Pedi ao Amigo Fernando Albuquerque (considero como primo de coração) para ver o carro, eu descrevi tudo que fazia na concessionária, ele falou que estava fazendo certo e levou o carro para um mecânico ver. Não deu seis meses, a concessionária perdeu o credenciamento, pois outros clientes denunciaram pagar serviços que não eram feitos. Quando soube, não fiquei surpresa, mesmo não sendo mecânica, percebia erro, mas ficar discutindo com alguém da área mecânica, e, eu sem experiência, era realmente falta de sabedoria.

Como sou por natureza tagarela e ao mesmo tempo silenciosa como um túmulo. Fiz uma vez o exercício do silêncio total de um dia. Todos da minha casa ficaram preocupados, pois assim como as palavras mal colocadas, o silêncio também assusta; contudo, também não significa sabedoria.

Com a idade, a experiência mostra que palavras abrem e fecham portas, constroem relacionamentos, destroem, geram oportunidades e as eliminam; tanto quanto, a impulsividade deve ter a dosagem certa como tudo ao redor, para gerar harmonia. Na verdade, a vida é uma verdadeira partitura, cada nota no seu lugar e na sua medida. Se o ambiente (ou o instrumento) estiver desafinado, a melodia não terá um bom som seja qual for o ritmo.

Teve um tempo que só ter conhecimento técnico era prioridade; depois chegaram estudos enfatizando a importância da qualidade emocional da situação; agora; percebe-se outro fator que dá tanta vida na junção do conhecimento técnico com a qualidade emocional é a percepção, como o sexto sentido: a intuição.

A intuição assusta por muitas vezes não crermos (falta de autoconfiança), mas ela pode nos proteger se observamos os detalhes que ela traz e teremos respostas mais rápida que o normal, principalmente quando reduzirmos a nossa ansiedade (sempre sugiro fazer respirações profundas como exercício) para agir com sabedoria, principalmente ao sincronizar palavras e ações.

Palavras mal colocadas é como passarmos em uma estrada, vermos uma caveira, termos o dom de falar com os mortos e perguntar: - Caveira, quem te matou? A resposta ser: - A minha língua.

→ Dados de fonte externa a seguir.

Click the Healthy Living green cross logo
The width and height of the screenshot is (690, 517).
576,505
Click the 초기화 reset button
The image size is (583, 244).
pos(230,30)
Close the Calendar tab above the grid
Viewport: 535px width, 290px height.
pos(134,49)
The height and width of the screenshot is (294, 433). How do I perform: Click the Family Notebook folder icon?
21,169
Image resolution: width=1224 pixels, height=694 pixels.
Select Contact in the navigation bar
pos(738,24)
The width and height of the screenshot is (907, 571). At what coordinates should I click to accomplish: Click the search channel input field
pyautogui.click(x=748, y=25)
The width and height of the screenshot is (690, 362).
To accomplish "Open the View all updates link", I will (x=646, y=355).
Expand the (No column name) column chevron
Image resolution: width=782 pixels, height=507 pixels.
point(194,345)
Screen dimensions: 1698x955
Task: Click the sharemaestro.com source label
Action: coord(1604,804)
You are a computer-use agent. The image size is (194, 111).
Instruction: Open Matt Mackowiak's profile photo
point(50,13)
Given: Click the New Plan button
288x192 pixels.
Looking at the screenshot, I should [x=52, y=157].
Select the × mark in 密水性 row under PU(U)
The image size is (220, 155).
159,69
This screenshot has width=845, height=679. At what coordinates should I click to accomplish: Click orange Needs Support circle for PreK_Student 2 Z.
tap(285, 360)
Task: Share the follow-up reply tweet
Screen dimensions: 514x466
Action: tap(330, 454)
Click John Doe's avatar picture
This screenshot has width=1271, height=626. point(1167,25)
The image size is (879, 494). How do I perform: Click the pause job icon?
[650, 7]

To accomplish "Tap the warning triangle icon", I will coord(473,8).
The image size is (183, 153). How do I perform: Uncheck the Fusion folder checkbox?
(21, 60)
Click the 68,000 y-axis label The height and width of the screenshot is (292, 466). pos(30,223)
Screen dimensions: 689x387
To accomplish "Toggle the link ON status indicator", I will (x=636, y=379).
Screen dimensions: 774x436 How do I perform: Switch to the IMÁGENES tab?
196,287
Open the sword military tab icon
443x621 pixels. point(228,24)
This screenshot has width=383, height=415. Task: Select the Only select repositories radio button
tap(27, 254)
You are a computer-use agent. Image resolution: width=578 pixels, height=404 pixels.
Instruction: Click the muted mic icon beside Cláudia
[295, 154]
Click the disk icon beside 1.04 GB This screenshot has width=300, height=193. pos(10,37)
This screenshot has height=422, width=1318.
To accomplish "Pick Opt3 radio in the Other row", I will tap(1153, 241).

Nos dias atuais, as palavras podem ser rapidamente expostas em redes sociais, mas não deixam de ter seu impacto positivo ou negativo, porém, a rapidez energética do planeta Terra em que as máscaras caem; sujeiras de debaixo do tapete são expostas e falcatruas descobertas expondo pessoas a questionar valores do íntegros; assim, só o tempo mostrará a certeza de algo, não a história como querem contar, mas a verdade... pois sempre ela virá à tona. Afinal, mortos vem ao mundo dos vivos constantemente (por mais que queiram ocultar) e a consciência em um travesseiro pode precisar de remédios demais para diminuir o peso ou será as úlceras estomacais que surgem primeiro?

Tempo: você pode parecer feio e assustador, mas ninguém consegue fugir dos efeitos e consequências das palavras faladas ou escritas, tanto quanto das suas consequências.

Afinal, como expôs o Fílosofo chinês, Confúcio (551 a.C - 479 a.C): “Quem não conhece o valor das palavras não saberá conhecer os homens.”

Sim, palavra tem poder...seja falada ou escrita, a sabedoria é como usá-la...já que as consequências nem sempre são percebidas em curto prazo.